Window alcove at 1817 Church St. after rehab. Photo from City of Evanston packet

Getting your Evanston news from Facebook? Try the Evanston RoundTable’s free daily and weekend email newsletters – sign up now!

Since purchasing the property at 1817 Church St. for $1 and the promise of sweat equity to rehab it, the Evanston North Shore Contractors Cooperative LLC (the co-op) has refurbished the building by replacing most of the floors, upgrading the bathrooms, remodeling the kitchen and office spaces, adding 1,200 square feet, six skylights and a roof deck.

Gutting and rehabbing the building has taken more time and money than anticipated in the loan agreement the co-op signed with the City in 2012. Including the $200,000 loan from a tax-increment financing district (TIF) and a contribution of $10,000 from each member of the co-op, the cost of the rehab amounts to about $450,000, according to information the co-op provided to the City.

Weather and economic considerations prolonged the rehab time from the agreed-upon 18 months to 34 months. The harsh winter of 2013-14 prevented some work from being done, and, on the economic side, some of the co-op members took paying jobs, which delayed their sweat equity contribution to the project.

Further, the members of the co-op, most of whom are small companies or sole proprietors, have found they cannot operate the building as a “home repair and improvement/building trades cooperative,” as provided in the loan agreement. The co-op plans to lease the second and third floors to outside companies, rather than having its members occupy the entire space. Some members plan to have offices on the first floor; others may store their equipment there.

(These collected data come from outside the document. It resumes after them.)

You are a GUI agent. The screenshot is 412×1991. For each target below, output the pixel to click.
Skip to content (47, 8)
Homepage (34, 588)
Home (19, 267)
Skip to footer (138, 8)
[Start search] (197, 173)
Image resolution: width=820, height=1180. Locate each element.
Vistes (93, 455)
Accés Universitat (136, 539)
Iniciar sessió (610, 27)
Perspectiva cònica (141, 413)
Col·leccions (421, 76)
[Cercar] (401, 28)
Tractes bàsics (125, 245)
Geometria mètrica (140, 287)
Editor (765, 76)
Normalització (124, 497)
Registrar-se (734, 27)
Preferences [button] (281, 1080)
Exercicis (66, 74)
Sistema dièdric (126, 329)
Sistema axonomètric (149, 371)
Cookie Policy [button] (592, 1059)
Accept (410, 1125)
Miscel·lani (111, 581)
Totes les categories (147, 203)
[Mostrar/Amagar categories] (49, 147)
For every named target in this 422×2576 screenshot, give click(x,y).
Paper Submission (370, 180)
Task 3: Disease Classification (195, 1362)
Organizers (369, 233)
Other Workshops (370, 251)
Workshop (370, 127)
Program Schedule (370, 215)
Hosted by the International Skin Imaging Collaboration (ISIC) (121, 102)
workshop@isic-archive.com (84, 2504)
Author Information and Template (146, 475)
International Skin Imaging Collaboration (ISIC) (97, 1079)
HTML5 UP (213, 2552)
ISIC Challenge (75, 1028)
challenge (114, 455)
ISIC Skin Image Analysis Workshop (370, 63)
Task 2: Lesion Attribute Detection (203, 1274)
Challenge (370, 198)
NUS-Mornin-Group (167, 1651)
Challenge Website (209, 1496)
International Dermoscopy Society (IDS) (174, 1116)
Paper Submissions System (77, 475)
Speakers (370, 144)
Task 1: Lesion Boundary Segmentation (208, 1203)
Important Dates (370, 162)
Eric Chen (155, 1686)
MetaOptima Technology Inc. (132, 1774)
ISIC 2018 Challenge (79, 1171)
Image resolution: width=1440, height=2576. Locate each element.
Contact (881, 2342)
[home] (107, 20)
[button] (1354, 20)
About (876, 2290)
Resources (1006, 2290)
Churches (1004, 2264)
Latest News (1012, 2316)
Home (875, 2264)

The co-op is current on its loan payments, co-op member John Leineweber told members of the City’s Administration and Public Works Committee on April 13. But the delay in completion and the decision to lease part of the building to outside parties put the co-op into non-compliance with the loan agreement.

The co-op says it has complied with other terms of the agreement: that 75% of the members be Evanston residents (and 9 of the 10 members live in Evanston); that the membership be at least 40% minority (four of the 10 members are minorities); and that members not be in arrears for tax payments or allow liens to accrue against the property. In addition, seven young men, six of whom are minorities, have gone through the apprenticeship program.

The agreement provides that the building could revert to the City if the co-op is not compliant with the terms of the agreement.

On April 13, the City Council voted to extend its right of reverter – that is, allow the co-op to continue – through February 2017 and to approve the use of the building requested by the co-op. The co-op appeared to be in compliance with many of the terms of the agreement, including employment, apprenticeships, minority participation, and Evanston-based business participation.

In extending the right of reverter, the City imposed the following additional responsibilities on the co-op: that it participate in the Mayor’s Summer Youth Employment Program for three years; that the co-op members mentor three Evanston residents in an apprenticeship program for a period of six months each, through 2017; that the co-op members find other space to store their equipment and materials; that the co-op lease office space to the Evanston Rebuilding Warehouse for two years at $500 per month; and that over the next two years the City be allowed to hold four meetings at no cost and that the co-op partner with other community businesses to implement workshops for mentoring and networking for people working to become contractors.

The measure was approved without comment on the Council’s consent agenda. At the Administration and Public Works Committee meeting, held earlier that evening, aldermen praised the rehab efforts but asked for clarification about the prospective tenants.

Alderman Jane Grover, 7th Ward, said, “The top two floors are leased. How did you locate those tenants?”

“Through our marketing,” said Mr. Leineweber.

“There are contractors in the building; I don’t care who the tenants are,” said Alderman Ann Rainey, 8th Ward. “To me, not-for-profits are a bomb. I’m really tired of not-for-profits. Do these tenants relate to the high school?”

Mr. Leineweber said, “The tenants are SUPES Academy and PROACT Search. They search K-8 and 9-12 districts to seek out management for headhunters and design programming to train superintendents and principals. They have contracts with superintendents all over the country and have had contracts with New Trier and Evanston Township High School. They have an outreach program at Northwestern for interns.  They came with nine employees and expanded to 11; they want to grow to 18.”

Ald. Grover said they “sound like good tenants.”

“I used to attend meetings in this building in the late 70s and early 80s. It was a dump then. … On several occasions the City put out several proposals. After all these years, your group came along. … To think there are any criticisms of this effort is beyond me. It’s absolutely magnificent, compared to what we had,” said Ald. Rainey.